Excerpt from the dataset
=====
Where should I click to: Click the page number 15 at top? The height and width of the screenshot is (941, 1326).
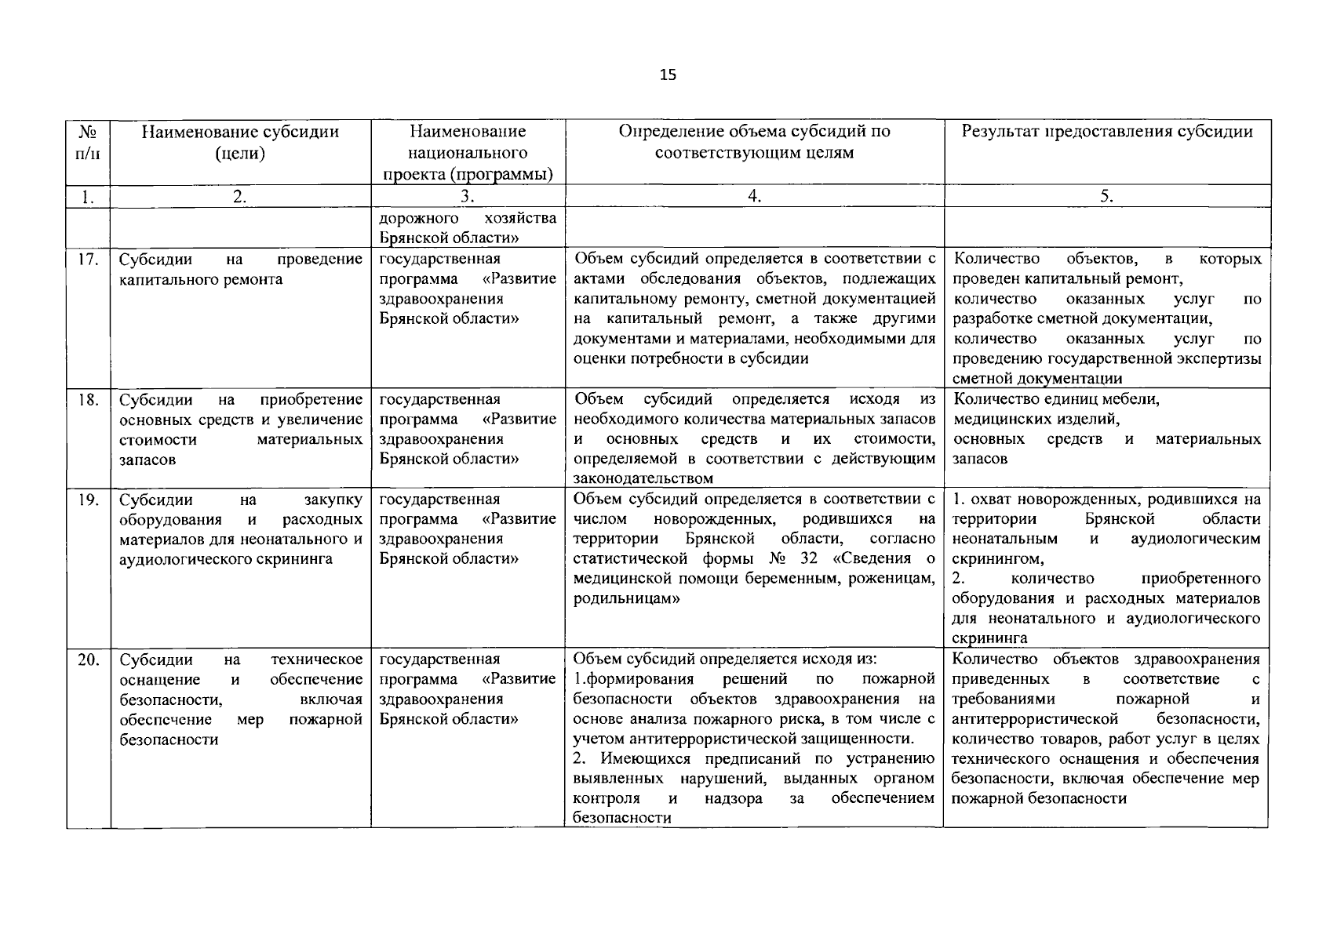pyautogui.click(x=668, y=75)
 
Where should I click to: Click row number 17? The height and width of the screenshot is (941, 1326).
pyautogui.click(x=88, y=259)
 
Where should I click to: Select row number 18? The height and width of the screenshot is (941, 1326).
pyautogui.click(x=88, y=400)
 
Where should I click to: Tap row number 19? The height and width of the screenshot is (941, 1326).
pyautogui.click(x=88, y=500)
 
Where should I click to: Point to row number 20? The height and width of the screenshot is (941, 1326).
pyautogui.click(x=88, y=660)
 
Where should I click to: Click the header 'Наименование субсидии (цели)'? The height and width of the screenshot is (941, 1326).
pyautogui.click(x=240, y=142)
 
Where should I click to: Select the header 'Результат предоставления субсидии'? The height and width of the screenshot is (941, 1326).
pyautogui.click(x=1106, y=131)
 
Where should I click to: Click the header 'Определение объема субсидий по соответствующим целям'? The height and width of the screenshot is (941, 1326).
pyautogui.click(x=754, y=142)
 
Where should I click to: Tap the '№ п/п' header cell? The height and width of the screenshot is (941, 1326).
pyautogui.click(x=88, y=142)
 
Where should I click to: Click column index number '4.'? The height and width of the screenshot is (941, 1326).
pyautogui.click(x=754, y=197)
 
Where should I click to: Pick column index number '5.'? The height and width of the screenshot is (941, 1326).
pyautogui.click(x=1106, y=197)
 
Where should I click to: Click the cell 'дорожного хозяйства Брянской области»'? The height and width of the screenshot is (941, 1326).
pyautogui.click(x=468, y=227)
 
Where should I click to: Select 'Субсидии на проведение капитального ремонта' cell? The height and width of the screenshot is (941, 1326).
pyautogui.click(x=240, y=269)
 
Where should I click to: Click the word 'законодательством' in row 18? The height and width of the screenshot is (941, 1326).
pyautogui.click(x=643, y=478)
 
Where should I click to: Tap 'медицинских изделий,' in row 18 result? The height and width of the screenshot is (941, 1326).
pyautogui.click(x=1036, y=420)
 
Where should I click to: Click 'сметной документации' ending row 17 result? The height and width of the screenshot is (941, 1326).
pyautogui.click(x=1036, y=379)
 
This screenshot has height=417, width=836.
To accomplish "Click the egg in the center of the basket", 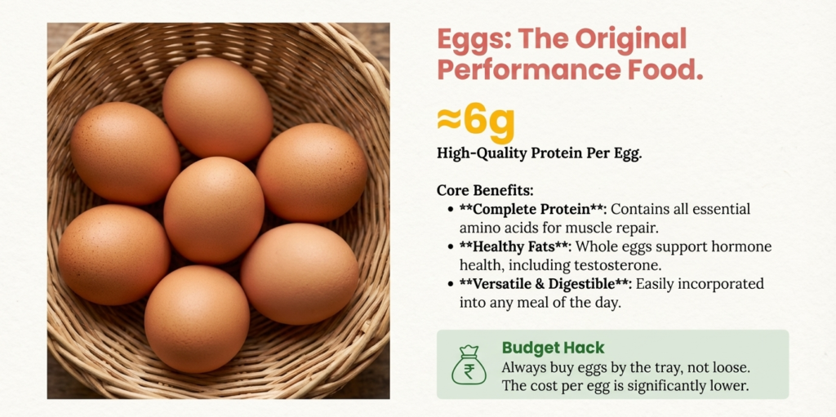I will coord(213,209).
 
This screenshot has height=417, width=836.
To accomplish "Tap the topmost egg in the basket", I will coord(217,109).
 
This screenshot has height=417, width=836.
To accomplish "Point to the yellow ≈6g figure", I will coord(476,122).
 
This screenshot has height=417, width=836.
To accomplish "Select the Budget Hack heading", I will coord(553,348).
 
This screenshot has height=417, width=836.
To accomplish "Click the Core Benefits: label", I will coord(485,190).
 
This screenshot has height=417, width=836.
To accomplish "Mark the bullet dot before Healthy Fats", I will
=====
**What to produce:**
Reproduce the records from the line holding "Where should I click to: Select row" through the line holding "pyautogui.click(x=754, y=197)", inclusive, with the requests left unchanged. Rescale each x and y click coordinate in the answers by 1.45 and round to whole numbers, halves up.

**Solution to this exercise:**
Where should I click to: Select row number 18? The height and width of the screenshot is (941, 1326).
pyautogui.click(x=128, y=580)
 
Where should I click to: Tap row number 19? The height and width of the screenshot is (941, 1326).
pyautogui.click(x=128, y=725)
 
Where should I click to: Point to row number 20? The height and width of the screenshot is (941, 1326).
pyautogui.click(x=128, y=957)
 
Where should I click to: Click the header 'Наименование субсидии (цели)'? The height and width of the screenshot is (941, 1326).
pyautogui.click(x=348, y=206)
 
Where should I click to: Select the header 'Результат предоставления субсидии'? The height and width of the screenshot is (941, 1326).
pyautogui.click(x=1604, y=190)
 
Where should I click to: Click the header 'Определение объема субсидий по соответствующим целям'? The height and width of the screenshot is (941, 1326).
pyautogui.click(x=1093, y=206)
 
Where should I click to: Tap the '№ п/п' header cell? The height and width of the screenshot is (941, 1326).
pyautogui.click(x=128, y=206)
 
Where should I click to: Click column index number '4.'? The height and width of the screenshot is (941, 1326).
pyautogui.click(x=1093, y=286)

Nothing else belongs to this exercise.